The four-way valve 4a serves as a flow switching device, to switch the flow of the refrigerant between the cooling operation and the heating operation. The outdoor heat exchanger 5a serves as a condenser (or a radiator) in the cooling operation and as an evaporator in the heating operation, and exchanges heat between air supplied from a non-illustrated outdoor fan and the refrigerant. The high-low pressure heat exchanger 6a exchanges heat between the refrigerant flowing in the liquid pipe 26a and the refrigerant flowing in the bypass pipe 23a. The flow control valve 8a is located downstream of the junction 25a in the cooling circuit, and serves as a pressure reducing valve, or an expansion valve, to reduce the pressure of the refrigerant to expand. It is preferable to employ a valve with variably controllable opening degree, such as an electronic expansion valve, as the flow control valve 8a.

The liquid-side on-off valve 9a is opened and closed by the controller 27a or manually, to allow or stop the flow of the refrigerant. The gas-side on-off valve 11a is also opened and closed by the controller 27a or manually, to allow or stop the flow of the refrigerant. The liquid-side on-off valve 9a and the gas-side on-off valve 11b are provided for adjusting pressure fluctuation in the refrigeration cycle, by the opening and closing actions. The accumulator 12a is provided on the suction side of the compressor 1a, and serves to store surplus refrigerant circulating in the refrigerant circuit.

The bypass flow control valve 7a is provided in the bypass pipe 23a at a position between the junction 25a and the high-low pressure heat exchanger 6a, and serves as a pressure reducing valve, or an expansion valve, to reduce the pressure of the refrigerant to expand. It is preferable to employ a valve with variably controllable opening degree, such as an electronic expansion valve, as the bypass flow control valve 7a. The oil return bypass circuit 30a serves to return the refrigerating machine oil separated by the oil separator 2a to the suction side of the compressor 1a. The oil return bypass capillary 13a serves to adjust the flow rate of the refrigerating machine oil passing through the oil return bypass circuit 30a. The oil return bypass solenoid valve 14a is controlled to be opened or closed, to thereby adjust the flow rate of the refrigerating machine oil, in cooperation with the oil return bypass capillary 13a.

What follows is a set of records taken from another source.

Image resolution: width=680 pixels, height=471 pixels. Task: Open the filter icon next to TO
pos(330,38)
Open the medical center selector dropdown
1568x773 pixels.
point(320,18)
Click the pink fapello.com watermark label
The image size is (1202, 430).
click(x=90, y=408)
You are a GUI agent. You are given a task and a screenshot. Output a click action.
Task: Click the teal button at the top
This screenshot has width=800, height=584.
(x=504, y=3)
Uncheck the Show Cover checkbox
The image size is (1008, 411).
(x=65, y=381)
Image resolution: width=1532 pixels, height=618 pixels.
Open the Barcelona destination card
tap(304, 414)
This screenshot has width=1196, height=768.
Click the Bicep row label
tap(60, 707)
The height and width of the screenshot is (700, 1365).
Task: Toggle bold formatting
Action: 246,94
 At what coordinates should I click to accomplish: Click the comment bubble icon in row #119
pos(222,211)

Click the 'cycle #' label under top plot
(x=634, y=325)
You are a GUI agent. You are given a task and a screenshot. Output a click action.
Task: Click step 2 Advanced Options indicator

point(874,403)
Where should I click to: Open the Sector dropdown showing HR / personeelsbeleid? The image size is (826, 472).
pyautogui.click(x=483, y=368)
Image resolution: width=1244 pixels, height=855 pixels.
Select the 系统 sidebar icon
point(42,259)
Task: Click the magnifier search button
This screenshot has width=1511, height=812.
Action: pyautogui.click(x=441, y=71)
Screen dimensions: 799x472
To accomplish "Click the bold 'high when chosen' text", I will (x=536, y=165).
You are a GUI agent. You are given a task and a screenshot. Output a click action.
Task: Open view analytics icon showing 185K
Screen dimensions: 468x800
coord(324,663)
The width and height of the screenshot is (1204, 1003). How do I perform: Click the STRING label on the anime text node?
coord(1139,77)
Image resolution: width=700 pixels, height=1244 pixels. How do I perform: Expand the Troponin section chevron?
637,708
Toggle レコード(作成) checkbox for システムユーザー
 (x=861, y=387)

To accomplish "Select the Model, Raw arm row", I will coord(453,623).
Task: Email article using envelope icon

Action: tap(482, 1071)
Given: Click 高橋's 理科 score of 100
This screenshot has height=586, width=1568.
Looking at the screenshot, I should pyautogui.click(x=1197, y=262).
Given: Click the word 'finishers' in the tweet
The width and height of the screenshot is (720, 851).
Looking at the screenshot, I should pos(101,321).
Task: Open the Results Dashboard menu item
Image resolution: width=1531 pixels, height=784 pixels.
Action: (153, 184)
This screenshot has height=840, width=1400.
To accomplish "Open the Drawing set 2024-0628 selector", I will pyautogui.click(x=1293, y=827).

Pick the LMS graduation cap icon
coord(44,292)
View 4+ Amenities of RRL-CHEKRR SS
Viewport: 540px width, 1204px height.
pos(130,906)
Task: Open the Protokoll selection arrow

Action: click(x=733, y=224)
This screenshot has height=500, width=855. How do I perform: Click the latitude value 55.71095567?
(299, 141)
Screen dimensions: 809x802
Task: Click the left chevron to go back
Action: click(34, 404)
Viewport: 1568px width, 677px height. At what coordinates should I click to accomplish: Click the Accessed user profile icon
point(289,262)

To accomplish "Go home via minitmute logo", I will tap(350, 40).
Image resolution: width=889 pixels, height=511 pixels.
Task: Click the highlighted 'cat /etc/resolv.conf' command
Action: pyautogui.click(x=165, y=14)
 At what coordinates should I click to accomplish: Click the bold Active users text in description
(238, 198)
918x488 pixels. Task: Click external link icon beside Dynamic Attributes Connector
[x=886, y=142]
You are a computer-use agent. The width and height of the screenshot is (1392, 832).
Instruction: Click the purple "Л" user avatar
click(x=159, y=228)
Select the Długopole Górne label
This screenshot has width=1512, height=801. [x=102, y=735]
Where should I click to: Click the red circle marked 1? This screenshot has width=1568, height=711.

The heat exchange volume switching valve 32a may be a four-way valve, for example, and serves to open and close the flow path directed to one of the two heat exchangers constituting the outdoor heat exchanger 5a, to change the heat exchange volume (heat transfer area) of the outdoor heat exchanger 5a.

The first pressure sensor 15a is provided between the oil separator 2a and the four-way valve 4a, and detects the pressure (high pressure) of the refrigerant discharged from the compressor 1a. The second pressure sensor 16a is provided upstream of the accumulator 12a, and detects the pressure (low pressure) of the refrigerant sucked into the compressor 1a. The first temperature sensor 17a is provided between the compressor 1a and the oil separator 2a, and detects the temperature of the refrigerant discharged from the compressor 1a. The second temperature sensor 18a detects the temperature around the outdoor unit 10a. The third temperature sensor 19a is provided between the outdoor heat exchanger 5a and the high-low pressure heat exchanger 6a, and detects the temperature of the refrigerant flowing between the outdoor heat exchanger 5a and the high-low pressure heat exchanger 6a.

The fourth temperature sensor 20a is provided in the bypass pipe 23a at a position downstream of the high-low pressure heat exchanger 6a, and detects the temperature of the refrigerant flowing through the bypass pipe 23a after passing through the high-low pressure heat exchanger 6a. The fifth temperature sensor 21a is provided between the junction 25a and the flow control valve 8a, and detects the temperature of the refrigerant flowing through the section between the junction 25a and the flow control valve 8a in the liquid pipe 26a. The sixth temperature sensor 22a is provided between the junction 24a and the accumulator 12a, and detects the temperature of the refrigerant flowing between the junction 24a and the accumulator 12a. The seventh temperature sensor 28a is provided between the accumulator 12a and the compressor 1a, and detects the temperature of the refrigerant sucked into the compressor 1a.

The pressure information detected by each of the pressure sensors and the temperature information detected by each of the temperature sensors are transmitted as signals to the controller 27a. The controller 27a is configured to control the actuators on the basis of the signals transmitted from the pressure sensors and the temperature sensors, as will be subsequently described in details. The type of the controller 27a is not specifically limited; however, for example, a microcomputer capable of controlling the actuators provided in the outdoor unit 10a is preferred to be employed.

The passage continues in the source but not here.